◆ Data extracts:
-------
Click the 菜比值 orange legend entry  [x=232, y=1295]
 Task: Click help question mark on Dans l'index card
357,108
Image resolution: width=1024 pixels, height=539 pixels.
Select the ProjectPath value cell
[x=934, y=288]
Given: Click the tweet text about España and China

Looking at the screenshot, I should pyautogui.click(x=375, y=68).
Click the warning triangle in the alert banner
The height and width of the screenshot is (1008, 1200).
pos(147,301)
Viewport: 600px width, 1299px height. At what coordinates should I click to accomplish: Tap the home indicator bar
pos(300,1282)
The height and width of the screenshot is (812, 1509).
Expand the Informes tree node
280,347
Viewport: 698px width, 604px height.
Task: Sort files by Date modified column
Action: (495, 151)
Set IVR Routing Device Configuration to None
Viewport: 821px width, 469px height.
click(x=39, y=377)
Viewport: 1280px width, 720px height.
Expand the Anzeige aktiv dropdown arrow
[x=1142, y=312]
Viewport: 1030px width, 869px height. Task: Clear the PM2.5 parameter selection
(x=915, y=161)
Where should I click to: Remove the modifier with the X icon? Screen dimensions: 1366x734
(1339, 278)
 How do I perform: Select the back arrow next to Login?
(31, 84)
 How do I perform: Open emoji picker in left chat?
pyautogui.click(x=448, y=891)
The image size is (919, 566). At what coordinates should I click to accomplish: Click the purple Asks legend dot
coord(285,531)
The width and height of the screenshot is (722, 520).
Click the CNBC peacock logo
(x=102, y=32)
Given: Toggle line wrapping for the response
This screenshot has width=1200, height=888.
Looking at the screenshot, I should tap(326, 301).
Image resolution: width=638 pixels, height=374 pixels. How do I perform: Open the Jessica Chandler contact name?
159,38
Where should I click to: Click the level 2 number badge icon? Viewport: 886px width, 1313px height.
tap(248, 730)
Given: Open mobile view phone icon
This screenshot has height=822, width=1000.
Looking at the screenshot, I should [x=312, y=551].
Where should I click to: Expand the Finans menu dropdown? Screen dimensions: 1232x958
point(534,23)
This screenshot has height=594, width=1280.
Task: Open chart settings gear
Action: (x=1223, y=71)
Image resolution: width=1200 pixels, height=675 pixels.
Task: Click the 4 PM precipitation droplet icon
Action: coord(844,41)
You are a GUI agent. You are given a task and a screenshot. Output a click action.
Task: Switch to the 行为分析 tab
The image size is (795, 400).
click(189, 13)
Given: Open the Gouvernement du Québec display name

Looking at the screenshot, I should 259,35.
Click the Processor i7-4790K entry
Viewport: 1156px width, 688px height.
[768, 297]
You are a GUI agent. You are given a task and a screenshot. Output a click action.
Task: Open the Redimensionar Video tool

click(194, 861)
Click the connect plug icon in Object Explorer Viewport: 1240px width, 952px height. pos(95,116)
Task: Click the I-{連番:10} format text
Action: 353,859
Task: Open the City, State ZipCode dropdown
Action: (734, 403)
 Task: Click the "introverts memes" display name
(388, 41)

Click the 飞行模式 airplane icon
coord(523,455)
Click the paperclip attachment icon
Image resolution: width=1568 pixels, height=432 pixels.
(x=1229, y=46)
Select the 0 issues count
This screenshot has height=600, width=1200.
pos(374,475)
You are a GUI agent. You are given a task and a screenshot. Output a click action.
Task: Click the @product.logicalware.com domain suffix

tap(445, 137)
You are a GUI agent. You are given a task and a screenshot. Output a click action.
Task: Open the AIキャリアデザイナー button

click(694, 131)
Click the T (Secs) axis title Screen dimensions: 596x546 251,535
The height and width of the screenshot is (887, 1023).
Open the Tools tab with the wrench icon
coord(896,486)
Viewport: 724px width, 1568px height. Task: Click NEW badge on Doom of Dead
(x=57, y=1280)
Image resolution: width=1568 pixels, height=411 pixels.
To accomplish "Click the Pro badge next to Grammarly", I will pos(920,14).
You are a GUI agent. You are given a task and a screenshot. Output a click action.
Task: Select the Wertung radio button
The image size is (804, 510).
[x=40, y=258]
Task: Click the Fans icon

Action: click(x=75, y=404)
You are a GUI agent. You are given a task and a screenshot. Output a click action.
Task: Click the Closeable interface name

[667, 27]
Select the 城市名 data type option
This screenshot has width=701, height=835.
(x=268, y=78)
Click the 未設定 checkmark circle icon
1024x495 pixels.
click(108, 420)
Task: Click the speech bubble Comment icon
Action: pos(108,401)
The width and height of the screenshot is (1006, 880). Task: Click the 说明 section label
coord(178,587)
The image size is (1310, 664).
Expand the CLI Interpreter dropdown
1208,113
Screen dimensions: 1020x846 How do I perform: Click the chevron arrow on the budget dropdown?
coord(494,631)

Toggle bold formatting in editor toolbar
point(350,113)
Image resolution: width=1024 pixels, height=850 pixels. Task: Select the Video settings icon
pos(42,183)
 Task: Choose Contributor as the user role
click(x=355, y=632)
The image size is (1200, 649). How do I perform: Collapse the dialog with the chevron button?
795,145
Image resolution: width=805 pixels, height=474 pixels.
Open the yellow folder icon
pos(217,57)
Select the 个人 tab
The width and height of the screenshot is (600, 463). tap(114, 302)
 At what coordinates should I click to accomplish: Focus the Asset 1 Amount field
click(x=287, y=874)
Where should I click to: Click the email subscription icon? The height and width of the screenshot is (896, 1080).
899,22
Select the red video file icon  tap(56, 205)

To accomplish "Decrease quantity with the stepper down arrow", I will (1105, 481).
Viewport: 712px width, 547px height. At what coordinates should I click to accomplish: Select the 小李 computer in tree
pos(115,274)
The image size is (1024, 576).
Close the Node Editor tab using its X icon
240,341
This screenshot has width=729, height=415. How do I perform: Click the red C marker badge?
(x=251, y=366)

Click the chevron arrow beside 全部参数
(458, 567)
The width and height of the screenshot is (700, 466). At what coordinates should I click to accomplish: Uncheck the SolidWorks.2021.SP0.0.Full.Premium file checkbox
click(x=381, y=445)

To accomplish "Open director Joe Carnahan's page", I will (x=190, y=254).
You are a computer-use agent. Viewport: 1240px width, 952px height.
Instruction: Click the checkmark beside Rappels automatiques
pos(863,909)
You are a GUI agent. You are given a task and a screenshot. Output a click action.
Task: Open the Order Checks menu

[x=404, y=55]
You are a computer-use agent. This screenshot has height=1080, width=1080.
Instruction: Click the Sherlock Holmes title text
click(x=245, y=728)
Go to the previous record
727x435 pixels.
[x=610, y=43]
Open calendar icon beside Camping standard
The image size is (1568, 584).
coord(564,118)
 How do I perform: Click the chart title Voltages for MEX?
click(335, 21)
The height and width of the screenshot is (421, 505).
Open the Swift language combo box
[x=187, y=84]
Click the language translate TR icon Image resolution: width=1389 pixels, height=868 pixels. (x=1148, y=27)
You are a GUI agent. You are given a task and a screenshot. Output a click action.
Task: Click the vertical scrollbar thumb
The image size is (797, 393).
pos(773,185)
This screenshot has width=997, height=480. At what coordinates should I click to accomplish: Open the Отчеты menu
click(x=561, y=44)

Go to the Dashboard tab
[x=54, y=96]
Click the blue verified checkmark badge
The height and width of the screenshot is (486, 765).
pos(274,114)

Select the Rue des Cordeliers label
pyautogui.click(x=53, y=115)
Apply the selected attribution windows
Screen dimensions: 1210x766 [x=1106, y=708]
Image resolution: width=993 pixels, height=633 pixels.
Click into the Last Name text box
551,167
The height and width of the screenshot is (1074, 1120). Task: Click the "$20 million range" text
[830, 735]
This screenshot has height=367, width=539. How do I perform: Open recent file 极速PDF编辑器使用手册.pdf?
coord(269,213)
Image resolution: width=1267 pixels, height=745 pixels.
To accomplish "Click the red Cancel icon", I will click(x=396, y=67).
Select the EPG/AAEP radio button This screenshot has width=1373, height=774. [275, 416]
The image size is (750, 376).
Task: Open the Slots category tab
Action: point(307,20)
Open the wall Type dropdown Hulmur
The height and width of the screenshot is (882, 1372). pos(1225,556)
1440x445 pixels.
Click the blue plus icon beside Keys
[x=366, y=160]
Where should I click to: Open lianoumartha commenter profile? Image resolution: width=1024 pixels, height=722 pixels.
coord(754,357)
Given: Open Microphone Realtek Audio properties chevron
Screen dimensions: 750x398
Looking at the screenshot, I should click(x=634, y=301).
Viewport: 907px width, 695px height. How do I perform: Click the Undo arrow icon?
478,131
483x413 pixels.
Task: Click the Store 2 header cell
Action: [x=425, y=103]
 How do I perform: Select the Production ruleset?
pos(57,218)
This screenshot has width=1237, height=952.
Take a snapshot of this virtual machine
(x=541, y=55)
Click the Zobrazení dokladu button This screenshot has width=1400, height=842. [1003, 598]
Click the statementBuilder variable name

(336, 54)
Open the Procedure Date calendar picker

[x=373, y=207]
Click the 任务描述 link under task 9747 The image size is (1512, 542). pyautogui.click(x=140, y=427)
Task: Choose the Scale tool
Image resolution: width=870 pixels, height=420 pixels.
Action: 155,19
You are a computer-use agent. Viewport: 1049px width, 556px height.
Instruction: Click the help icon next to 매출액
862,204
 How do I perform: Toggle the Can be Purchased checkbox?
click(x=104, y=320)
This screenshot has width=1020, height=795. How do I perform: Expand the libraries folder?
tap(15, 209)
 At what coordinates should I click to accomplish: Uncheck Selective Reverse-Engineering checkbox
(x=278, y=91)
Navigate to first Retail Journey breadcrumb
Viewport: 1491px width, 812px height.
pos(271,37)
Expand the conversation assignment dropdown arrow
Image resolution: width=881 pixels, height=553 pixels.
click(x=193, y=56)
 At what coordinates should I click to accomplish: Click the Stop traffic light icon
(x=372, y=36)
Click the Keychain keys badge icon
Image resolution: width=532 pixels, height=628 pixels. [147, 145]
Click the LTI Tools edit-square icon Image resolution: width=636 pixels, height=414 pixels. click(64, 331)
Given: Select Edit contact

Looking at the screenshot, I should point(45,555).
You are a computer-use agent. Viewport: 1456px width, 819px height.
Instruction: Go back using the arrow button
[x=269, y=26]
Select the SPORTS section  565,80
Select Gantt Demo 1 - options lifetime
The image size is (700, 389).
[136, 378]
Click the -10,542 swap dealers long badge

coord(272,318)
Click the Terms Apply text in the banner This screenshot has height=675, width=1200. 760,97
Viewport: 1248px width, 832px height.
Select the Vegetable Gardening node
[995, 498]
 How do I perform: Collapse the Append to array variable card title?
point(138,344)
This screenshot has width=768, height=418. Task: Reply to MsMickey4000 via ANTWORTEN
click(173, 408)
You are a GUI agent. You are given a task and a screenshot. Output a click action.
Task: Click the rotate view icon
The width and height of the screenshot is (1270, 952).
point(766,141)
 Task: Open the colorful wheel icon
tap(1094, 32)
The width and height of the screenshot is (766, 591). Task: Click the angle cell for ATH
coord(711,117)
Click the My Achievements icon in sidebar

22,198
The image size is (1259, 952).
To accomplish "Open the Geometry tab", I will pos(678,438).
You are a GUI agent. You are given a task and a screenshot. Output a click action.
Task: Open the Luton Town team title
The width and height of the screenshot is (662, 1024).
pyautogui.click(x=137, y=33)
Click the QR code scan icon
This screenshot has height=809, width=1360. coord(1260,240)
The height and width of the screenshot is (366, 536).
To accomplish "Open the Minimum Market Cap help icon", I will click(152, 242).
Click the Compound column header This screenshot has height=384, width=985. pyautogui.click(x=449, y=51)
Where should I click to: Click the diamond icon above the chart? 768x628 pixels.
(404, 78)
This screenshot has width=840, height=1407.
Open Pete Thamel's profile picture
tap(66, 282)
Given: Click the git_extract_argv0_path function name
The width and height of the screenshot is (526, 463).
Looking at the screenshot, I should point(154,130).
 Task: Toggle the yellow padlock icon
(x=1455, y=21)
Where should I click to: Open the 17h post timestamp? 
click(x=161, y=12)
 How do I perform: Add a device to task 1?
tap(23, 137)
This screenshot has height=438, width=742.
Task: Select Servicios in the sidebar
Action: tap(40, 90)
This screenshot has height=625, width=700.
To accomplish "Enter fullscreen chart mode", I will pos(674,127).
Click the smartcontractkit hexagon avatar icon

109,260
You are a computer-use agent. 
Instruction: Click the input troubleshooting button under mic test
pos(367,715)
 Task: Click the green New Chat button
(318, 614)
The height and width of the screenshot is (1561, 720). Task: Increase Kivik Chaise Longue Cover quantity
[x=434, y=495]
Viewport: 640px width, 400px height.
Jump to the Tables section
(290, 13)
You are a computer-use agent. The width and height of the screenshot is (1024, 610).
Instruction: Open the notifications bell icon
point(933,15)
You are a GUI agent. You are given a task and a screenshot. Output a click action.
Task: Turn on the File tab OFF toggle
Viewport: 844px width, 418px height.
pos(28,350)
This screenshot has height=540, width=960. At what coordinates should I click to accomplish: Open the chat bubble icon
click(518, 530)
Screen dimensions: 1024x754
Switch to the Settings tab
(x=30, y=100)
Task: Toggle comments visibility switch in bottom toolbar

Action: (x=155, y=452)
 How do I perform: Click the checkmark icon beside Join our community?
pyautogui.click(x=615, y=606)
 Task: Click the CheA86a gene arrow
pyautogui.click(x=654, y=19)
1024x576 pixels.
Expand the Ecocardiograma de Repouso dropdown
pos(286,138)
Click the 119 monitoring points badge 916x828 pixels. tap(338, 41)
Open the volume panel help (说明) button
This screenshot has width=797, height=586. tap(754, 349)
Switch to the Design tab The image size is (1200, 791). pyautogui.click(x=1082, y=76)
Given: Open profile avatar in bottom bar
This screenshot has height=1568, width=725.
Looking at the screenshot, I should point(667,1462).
-------
What is needed is every line from the beginning of the data up to and including the line with "Given: Toggle line wrapping for the response", given again word for word.

Click the 菜比值 orange legend entry  [x=232, y=1295]
 Task: Click help question mark on Dans l'index card
357,108
Image resolution: width=1024 pixels, height=539 pixels.
Select the ProjectPath value cell
[x=934, y=288]
Given: Click the tweet text about España and China

Looking at the screenshot, I should pyautogui.click(x=375, y=68).
Click the warning triangle in the alert banner
The height and width of the screenshot is (1008, 1200).
pos(147,301)
Viewport: 600px width, 1299px height. At what coordinates should I click to accomplish: Tap the home indicator bar
pos(300,1282)
The height and width of the screenshot is (812, 1509).
Expand the Informes tree node
280,347
Viewport: 698px width, 604px height.
Task: Sort files by Date modified column
Action: (495, 151)
Set IVR Routing Device Configuration to None
Viewport: 821px width, 469px height.
click(x=39, y=377)
Viewport: 1280px width, 720px height.
Expand the Anzeige aktiv dropdown arrow
[x=1142, y=312]
Viewport: 1030px width, 869px height. Task: Clear the PM2.5 parameter selection
(x=915, y=161)
Where should I click to: Remove the modifier with the X icon? Screen dimensions: 1366x734
(1339, 278)
 How do I perform: Select the back arrow next to Login?
(31, 84)
 How do I perform: Open emoji picker in left chat?
pyautogui.click(x=448, y=891)
The image size is (919, 566). At what coordinates should I click to accomplish: Click the purple Asks legend dot
coord(285,531)
The width and height of the screenshot is (722, 520).
Click the CNBC peacock logo
(x=102, y=32)
Given: Toggle line wrapping for the response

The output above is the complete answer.